One of the perks of reading Scripture critically is that we learn biblical chronology. We discover which author wrote first, and which author influenced others.

Without such critical knowledge, for instance, we'd presume Paul was influenced by the author of John's Gospel. As we listen to Sunday's second reading (Phil 2: 6-11) about Jesus giving up His "quality with God and...taking the form of a slave," we probably have John's well-known words running around in the back of our minds: "In the beginning was the Word and the Word was with God,....and the Word became flesh!"

But those words couldn't have been running around in Paul's mind. He was martyred 35 years before they were composed.


Genesis, not John, influenced Paul. Instead of referring to Jesus' pre-existence as God, he is simply commenting on the Genesis author's belief that all men and women were created "in the image and likeness of God."

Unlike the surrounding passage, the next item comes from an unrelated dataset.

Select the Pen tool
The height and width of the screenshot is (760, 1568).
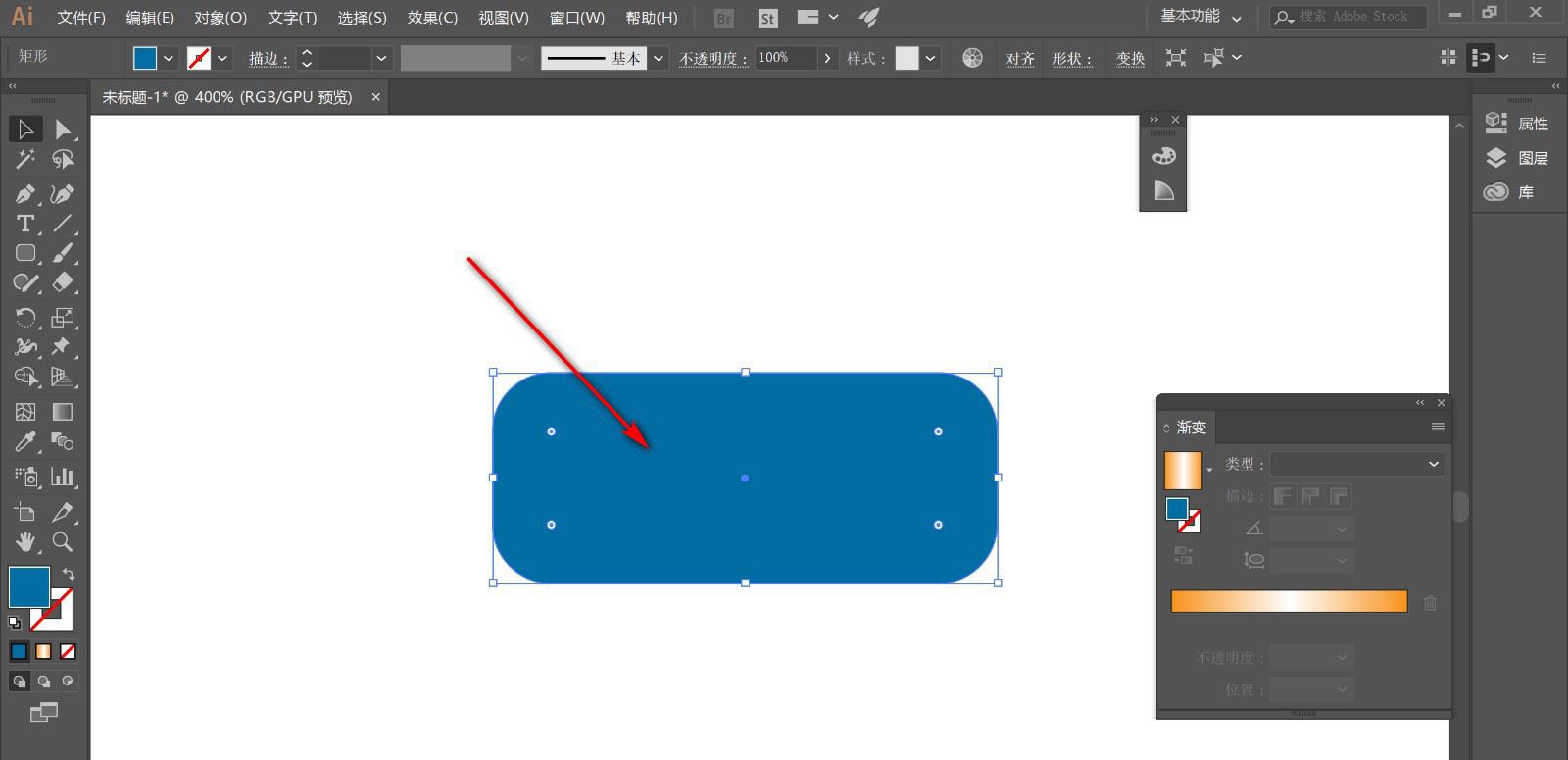point(25,193)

Paul seems to be presenting Jesus in what theologians later would call His "human nature:" those aspects of His personality with which all humans can identify. Like us, Jesus had to choose whether He'd live His life seeking equality with God, or emptying Himself and identifying with the lowest of humans - a slave.

The irony for Paul is that only when Jesus humbled Himself in that way - "becoming obedient to the point of death, even death on a cross" - did "God exult Him, bestowing on Him the name [Yahweh] which is above every name." Paul believes Jesus' divinity is rooted not in His pre-existence, but in His determination to become totally human.

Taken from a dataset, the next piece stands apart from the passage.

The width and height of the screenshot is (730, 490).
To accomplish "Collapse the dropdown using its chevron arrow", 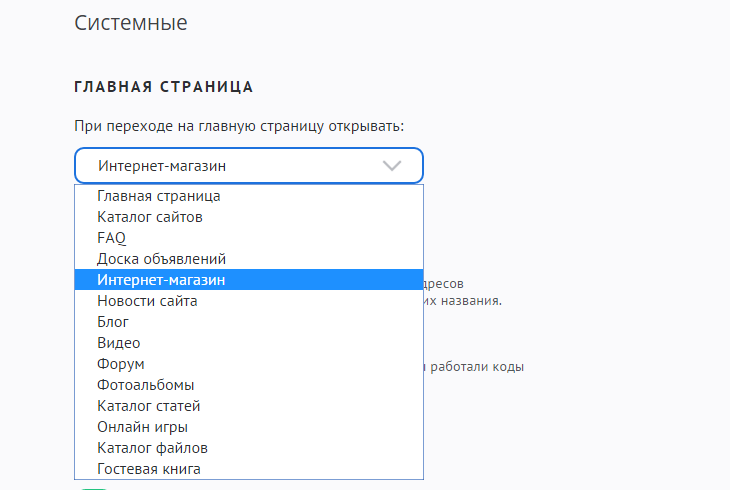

Remember that the context in which Paul places this revolves around the Philippians' aversion to identify with those individuals in the community whom they judged socially beneath them. Immediately before Sunday's reading begins, Paul commands, "Do nothing out of selfishness or out of vainglory; rather, humbly regard others as more important than yourselves, each looking out not for his or her interest, but everyone for those of others." That's exactly what Jesus did when He emptied Himself.

That's why the first reading (Is 50: 4-7) is so important. It contains the best description of a disciple of God in the entire Bible. "Morning after morning," the prophet says, Yahweh "opens my ears that I may hear." God's true followers hit the floor every morning listening. And, often, what they hear comes from "the weary:" those on the fringes of society, the "slaves" in our culture.

Unlike Gibson

As we listen to Matthew's Passion narrative (Mt 26: 14-27, 66), forget about Mel Gibson's non-biblical movie on the subject. Unlike Gibson, no evangelist concentrates on Jesus' physical suffering. Their goal is to help us appreciate the pain that comes from emptying ourselves for others. Matthew wants his community to concentrate on Jesus' determination to give Himself, even when some of the recipients of His generosity betray, desert and deny Him.

Perhaps one of the most significant parts of Matthew's narrative is his easily over-looked remark, "There were many women there, looking on from a distance, who had followed Jesus from Galilee, ministering to Him."

Could it be that the historical Jesus gained the strength to go through His crucifixion by making eye contact with that small group of followers who were willing to empty themselves enough that afternoon to identify with a condemned criminal? Those who had learned from His giving gave Him the strength to complete that giving.